At its simplest, this movie is about a reporter, Steve Everett (Clint Eastwood), trying to save convicted murderer Frank Beachum (Isaiah Washington) from being put to death.
Obviously, Everett has a reason for thinking that Beachum is innocent of the crime of killing a pregnant store clerk. But regardless of Beachum's guilt or innocence, there are only two ways a movie like this can end: With Beachum getting the needle, or not. This doesn't exactly provide much suspense.
The plausibility of this story is shoddy anyway. Beachum is black, and apparently Steve Everett is the only guy in California willing to make it his personal mission to save this guy's ass. Furthermore, we're supposed to believe that only Everett can find the evidence Beachum needs to prove his innocence. There must be nine million anti-death-penalty fanatics swarming over California. Some high schools even offer special classes in freeing death row inmates. Eastwood's really going to try to convince us that he's a man alone when it comes to caring about Frank's plight?
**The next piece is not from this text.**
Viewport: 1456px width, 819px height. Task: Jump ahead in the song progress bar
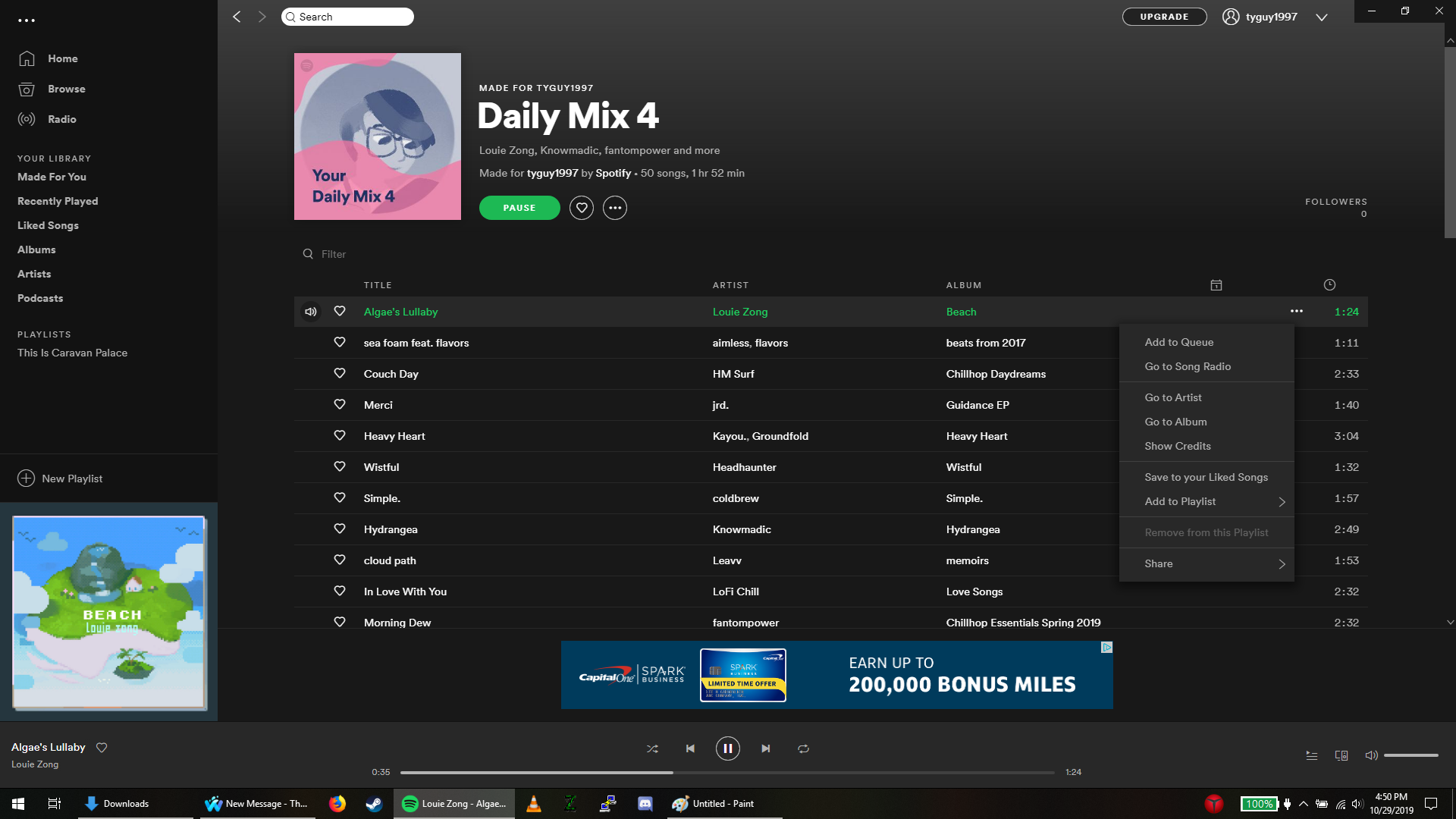(834, 772)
Naturally, this film raises issues about the death penalty, the possibility of killing an innocent man, and the ease with which it might actually happen. Personally, I've already become desensitized to this issue, having seen "Dead Man Walking" and "Last Dance," plus that fake film in "The Player" supposedly starring Bruce Willis and Julia Roberts. But I've also seen several episodes of Jerry Springer, which make it plain as day that we need to be giving more people the needle, not fewer.